Snowflake as a data warehouse, uses, Amazon Web Services, Google Cloud Platform or Microsoft Azure cloud infrastructure, allowing large data to be stored and compute while offering scalability. Enterprise supply chain planning often require data consolidation from multiple data sources. A data lake becomes handy in such situations. Snowflake is considered as a data lake by many SAP Customers. With SAP Integrated Business Planning as a de-facto industry standard tool for supply chain planning, customers request for integration feasibility between SAP IBP and Snowflake.
This blog exclusively describes how we can read forecast data from SAP IBP and write them to a data base table in Snowflake using SAP Cloud Integration as a middleware. To support large data volumes, we use SAP Remote Functions to extract data from SAP IBP into SAP Cloud Integration for ETL purposes. SAP offers an open connectors platform which hosts a marketplace for 3rd party vendors to resell their integration artifacts. Here we use a 3rd party developed, JDBC based open connector, between SAP Cloud Integration and Snowflake. This blog is split in 2 parts.
Let’s start with the following prerequisites in place:
As a prerequisite, we need a Snowflake database user who has the right role and privilege to write data to a table. This user can be also configured with RSA key pair or basic authentication can be used. Details on how to do this is well documented in this security guide from Snowflake.

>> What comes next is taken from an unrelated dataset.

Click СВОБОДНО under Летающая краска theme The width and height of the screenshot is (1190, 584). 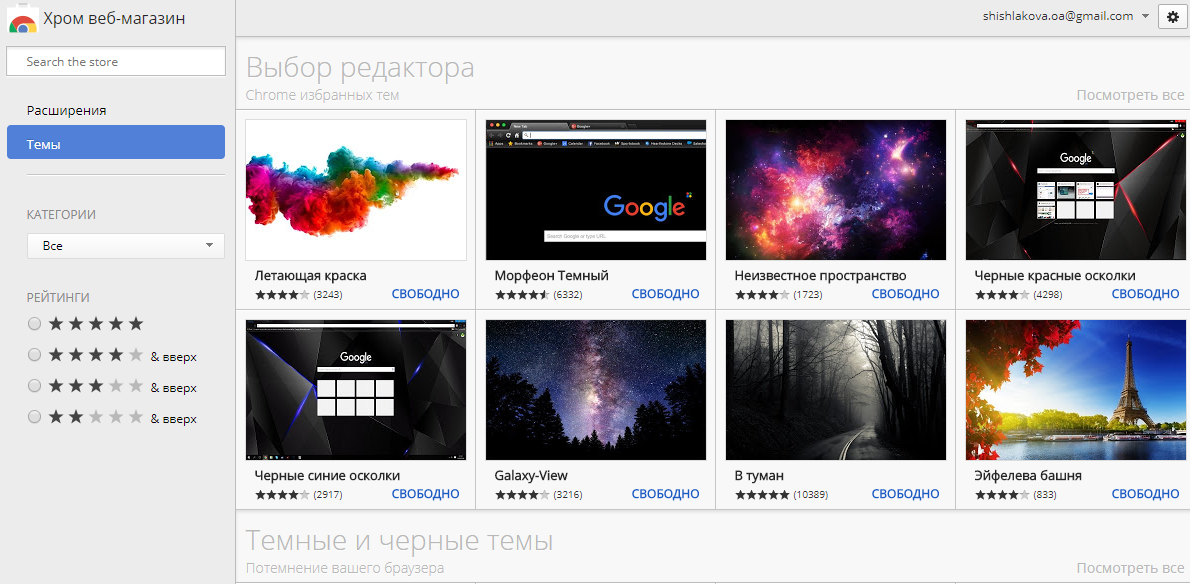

As mentioned before, we need an external or an internal Staging integration setup in Snowflake. You can use the Snowflake internal staging mechanism for loading your data. But, in this blog we tried to set up Amazon S3 as an external staging integration. Amazon S3 is optional. You can also use Google Cloud Platform or a Microsoft Azure as external staging integration. You can try the following steps to create an external stage using Amazon S3 bucket which we created as an Object store in one of our previous steps.
Once you are on the landing page of the SAP Cloud Integration section, navigate to Capabilities and then Extend Non-SAP Connectivity pad and you can see the Discover Connectors link in that pad. Click on this to log in at SAP Integration Suite - Open Connectors platform.
On the left menu section of your Open connectors landing page, you would see Instances. Click on it and you would see all the instances you have created.
Using the object store instance in your BTP Sub account, you can create a service key for AWS S3. The credentials JSON file from the service key download is used for creating an instance of the Open Connector for AWS S3. Create an instance with this following details.
After filling up the details, you can use the button "Create Instance" to generate the API Docs for your instance. You can try out an API call to get the User, Element and Organization details like the previous step. User, Element and Organization parameter values are used to create a new Security Material. For this,
You have now created two Open Connector instances and configured this instance on SAP Cloud Integration to be consumed in an iFlow. We will need this user Credentials name and the URL of the Open Connector instance, for later usage.
Update: 05:12:2024 - an alternative way to integrate using Native adapters is also possible. I have captured the details in this new blog
The 2402 IBP release comes with a set of RFC interfaces which can be used with iFlows in SAP Cloud Integration for extracting key figure and master data. These are packed under the communication scenario SAP_COM_0931. Create a new arrangement, a system, and a user for it. These function modules are intended to be used by the SAP Cloud Integration only.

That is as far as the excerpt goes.